Agencje prasowe poinformowały, że spotkanie-narada Putina ze swoimi siłowikami, to odpowiedź na bezpodstawny zarzut ze strony Andrieja Purgina "wicepremiera" samozwańczej Donieckiej Republiki Ludowej, który w rozmowie z agencją rosyjskiej propagandy RIA Nowosti powiedział, że "ukraińskie wojsko i Gwardia Narodowa dokonują ostrzału dzielnic mieszkalnych w Doniecku".
Oczywiście władze ukraińskie od razu zaprzeczyły tym perfidnie kłamliwym doniesieniom o rzekomej ofensywie ukraińskich wojsk. - Odrzucamy te oskarżenia. Ściśle przestrzegamy zapisów rozejmu, podpisanego 5 września w Mińsku. Pozostajemy w ściśle określonych wcześniej granicach, na swoich pozycjach. Nie atakujemy - powiedział Władysław Sielezniow, rzecznik ukraińskich sił, prowadzących tzw. operację antyterrorystyczną w Donbasie.
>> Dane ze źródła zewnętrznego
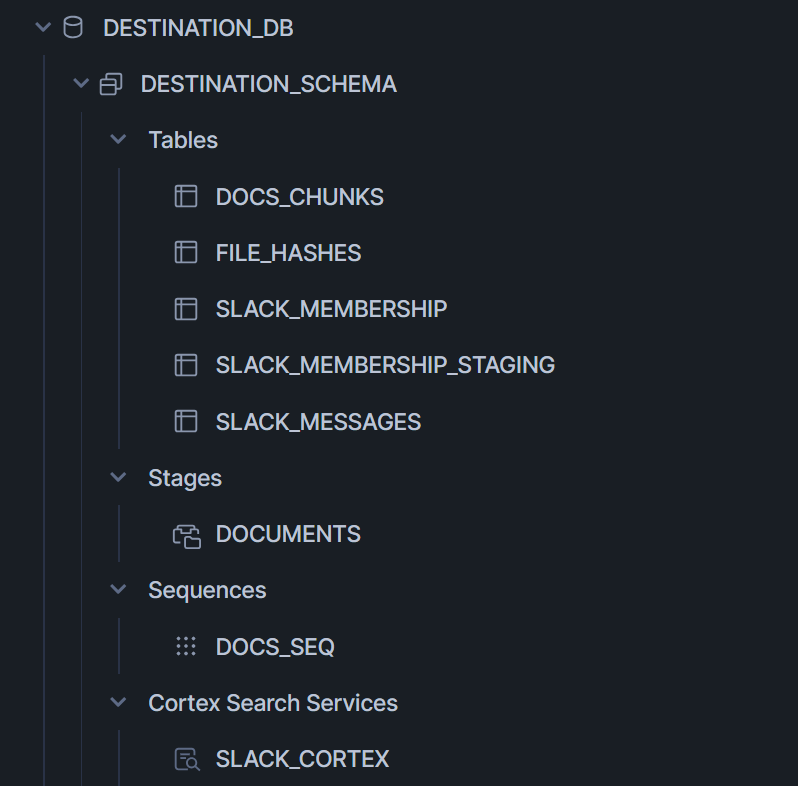Collapse the DESTINATION_DB database node
Viewport: 798px width, 786px height.
click(x=42, y=28)
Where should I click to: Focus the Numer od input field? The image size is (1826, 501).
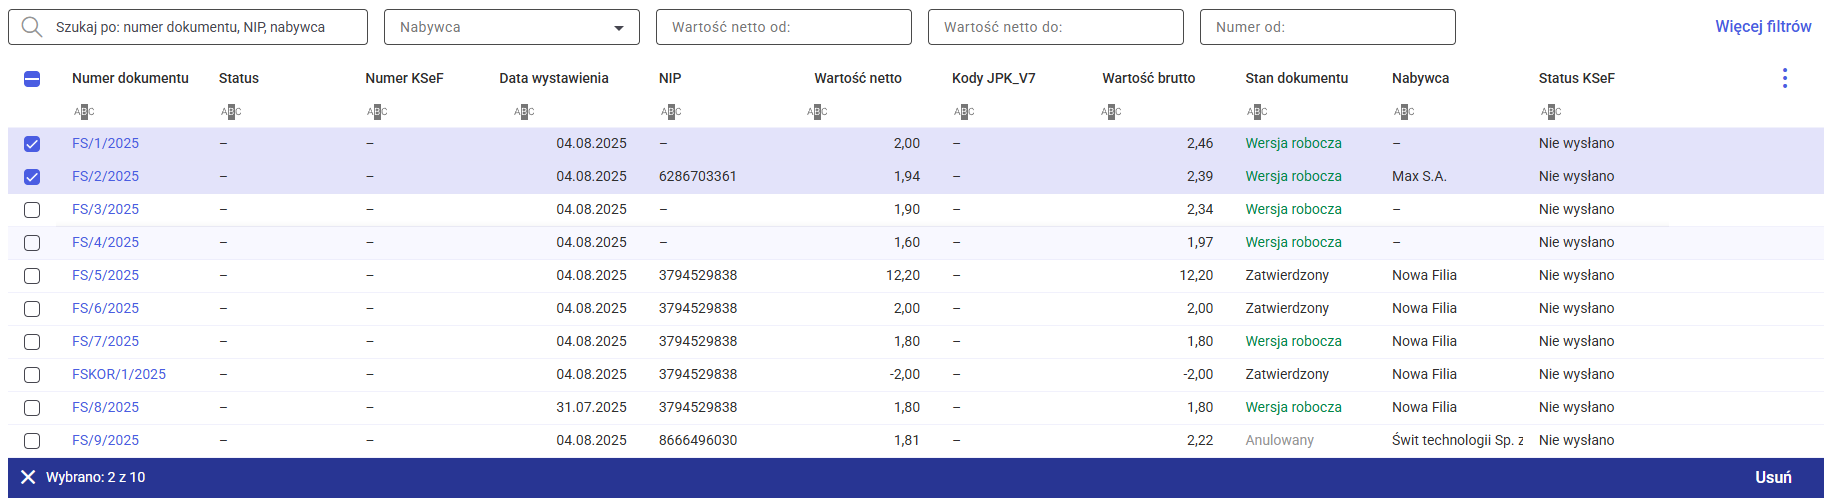pos(1327,27)
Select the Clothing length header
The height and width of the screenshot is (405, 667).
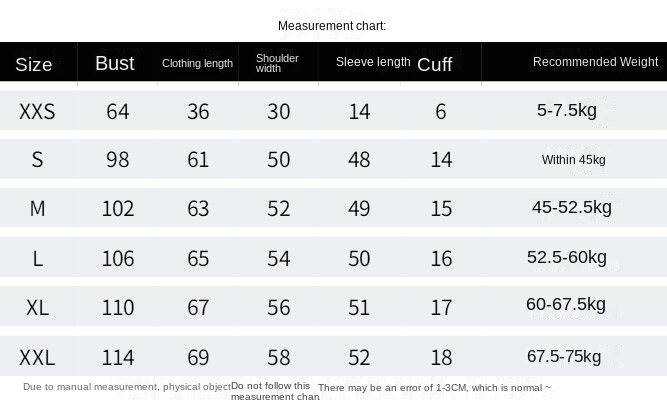click(197, 63)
Narada Putina z Radą Bezpieczeństwa ma jedno zadanie:za wszelką cenę dać rozkaz do ataku na Ukrainę. Putin za wszelką cenę szuka każdego sposobu, jakby tu zaatakować militarnie Ukrainę. Oczywiście wszystko ku wyzwoleniu i ludu uciśnionego z kajdan ukraińskiej władzy. Bo jak powiedział rzecznik terrorysty Putina, Dmitij Pieskow "W trakcie narady poruszono kwestie społeczno-gospodarcze, sprawy międzynarodowe, w tym zaostrzenie się sytuacji w Donbasie w związku z niejednokrotnym naruszeniem przez siły ukraińskie zasad zawieszenia broni". I wszystko jasne!